ABOUT THIS TASK: The pictures do not belong in the copy. Restate all of the records word for word.

-----

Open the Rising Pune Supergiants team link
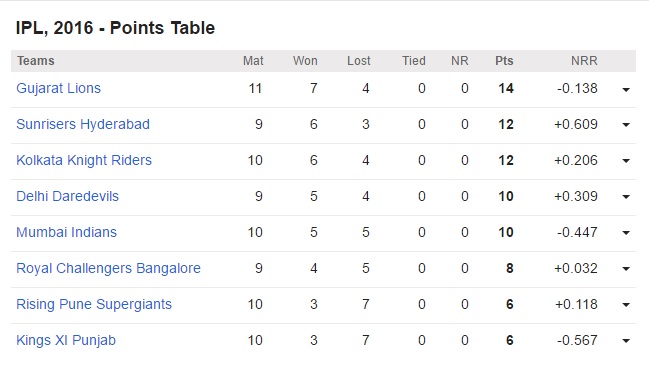The height and width of the screenshot is (367, 649). coord(94,304)
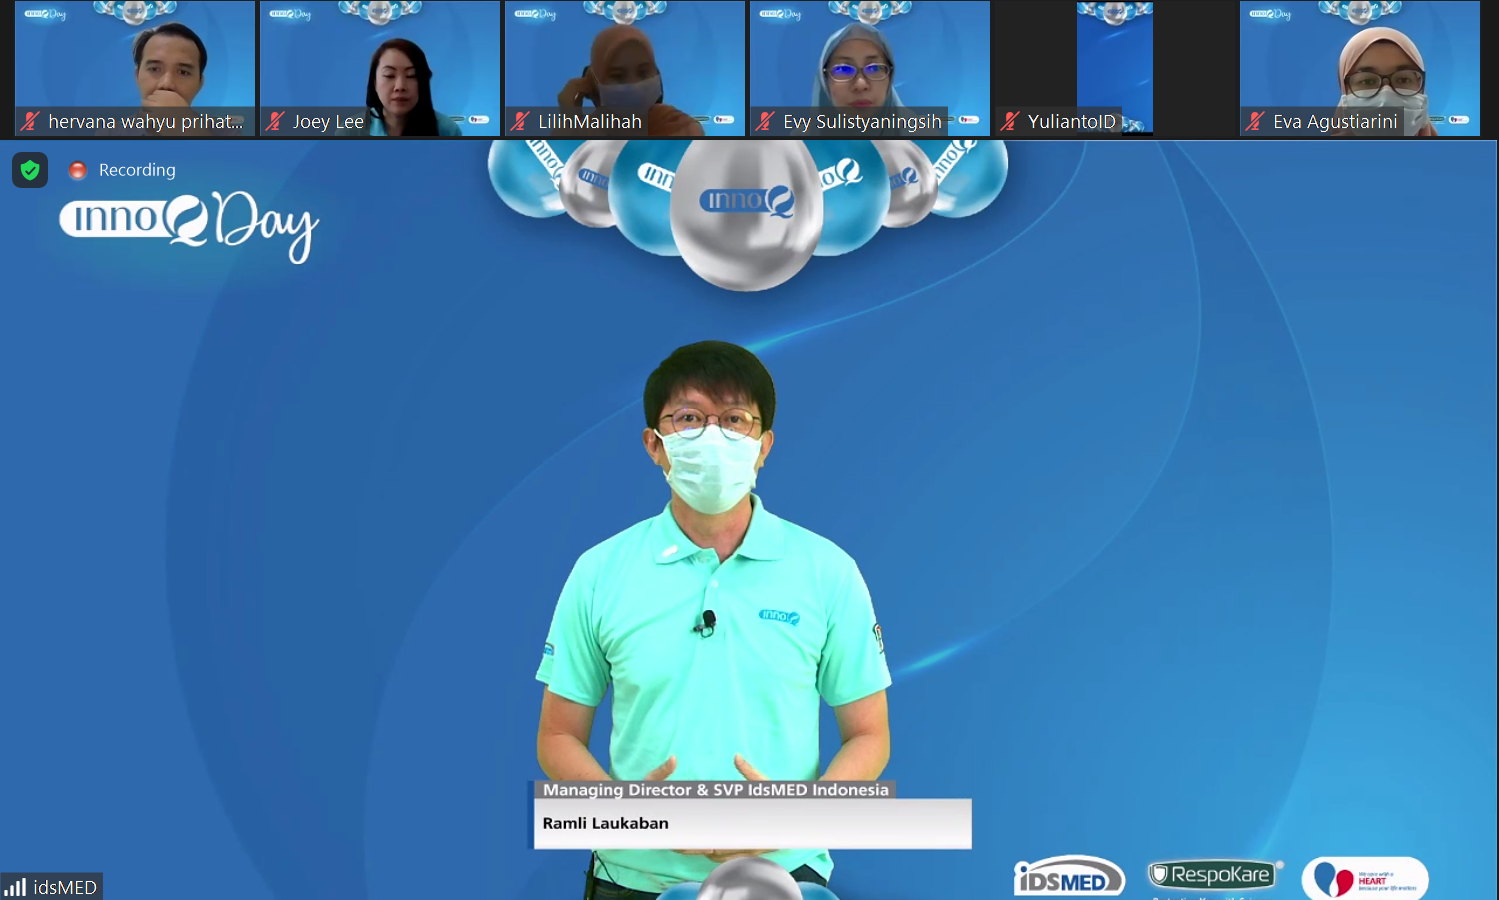
Task: Click Evy Sulistyaningsih's muted microphone icon
Action: pyautogui.click(x=765, y=122)
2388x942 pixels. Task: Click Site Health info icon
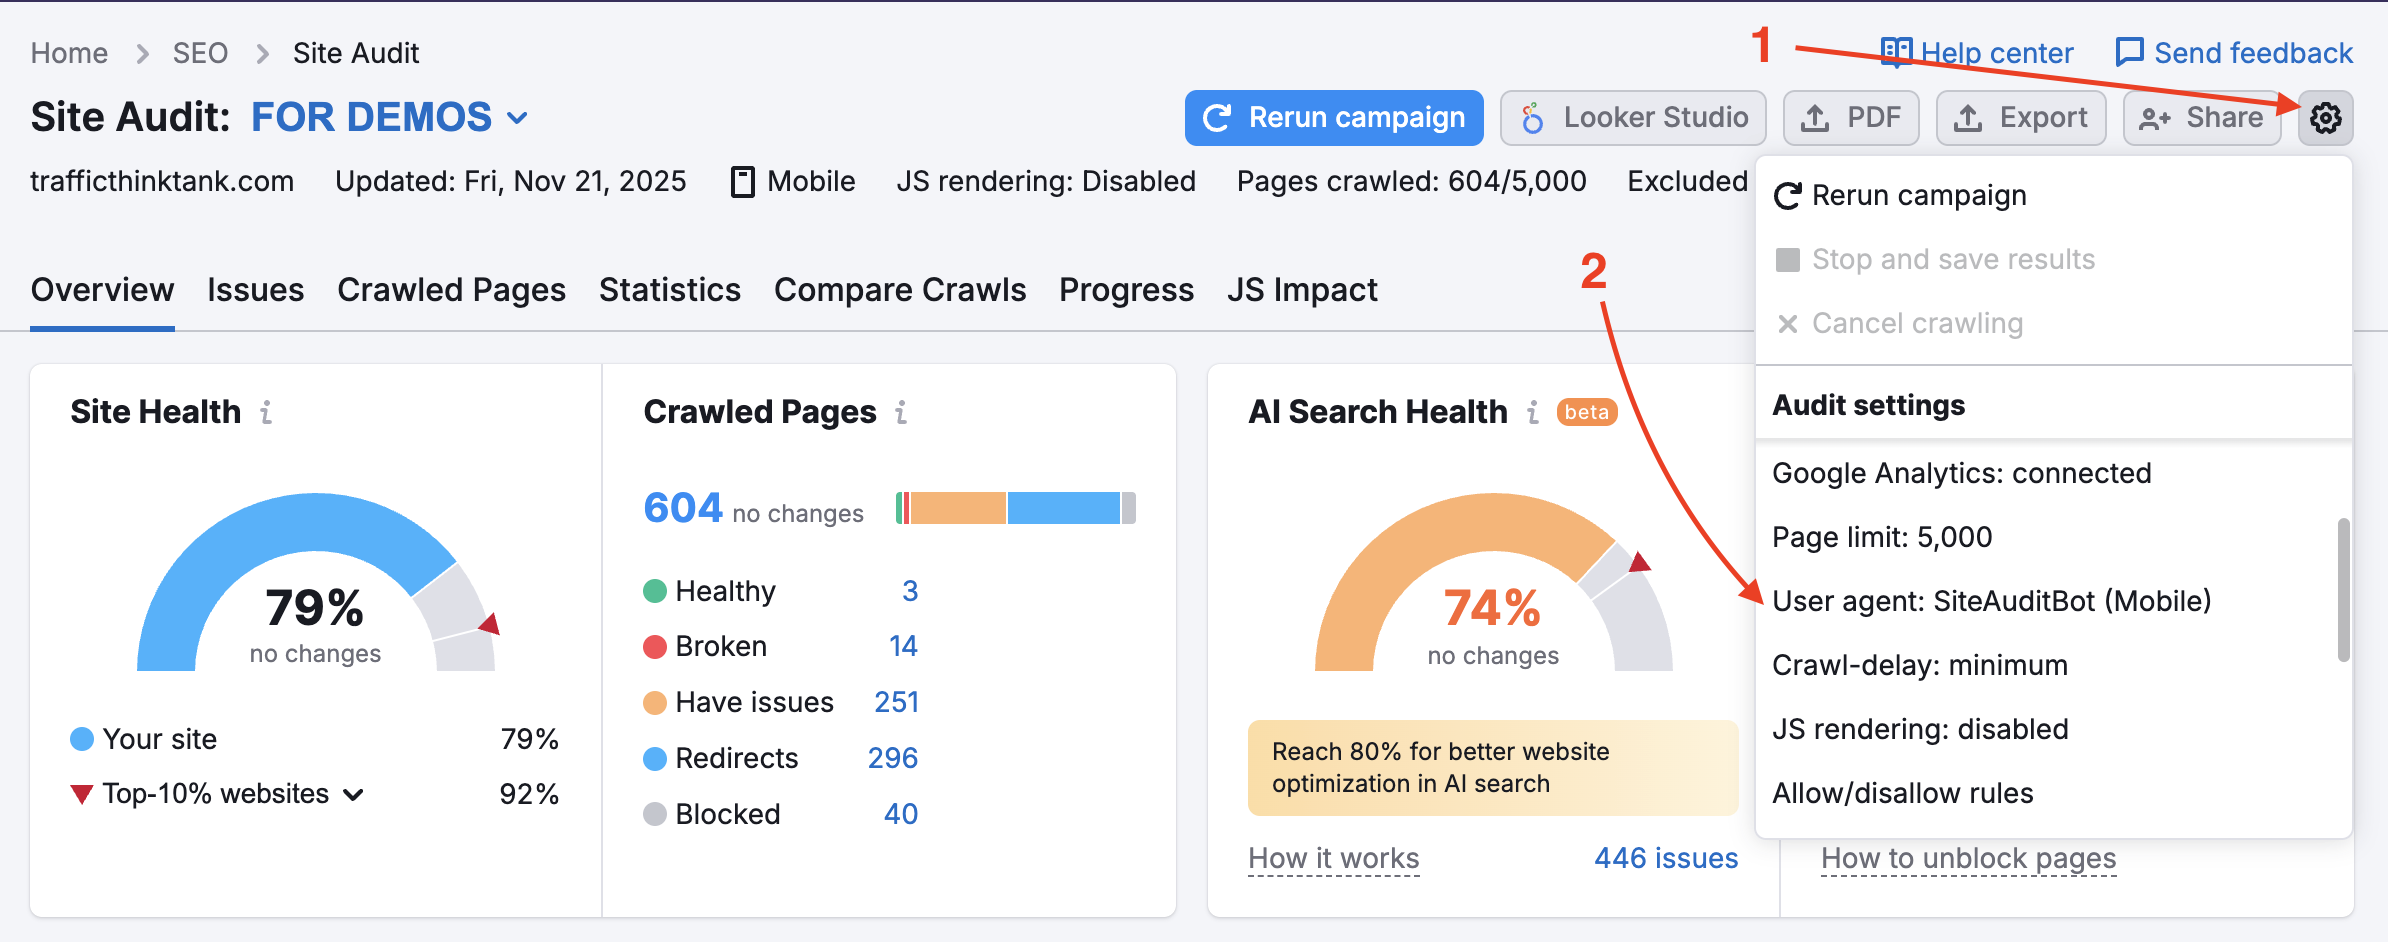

-----

RESULT OF THIS TASK:
Open the Rising Pune Supergiants team link
The height and width of the screenshot is (367, 649). coord(94,304)
Task: Click Evy Sulistyaningsih's muted microphone icon
Action: pyautogui.click(x=765, y=122)
2388x942 pixels. Task: Click Site Health info icon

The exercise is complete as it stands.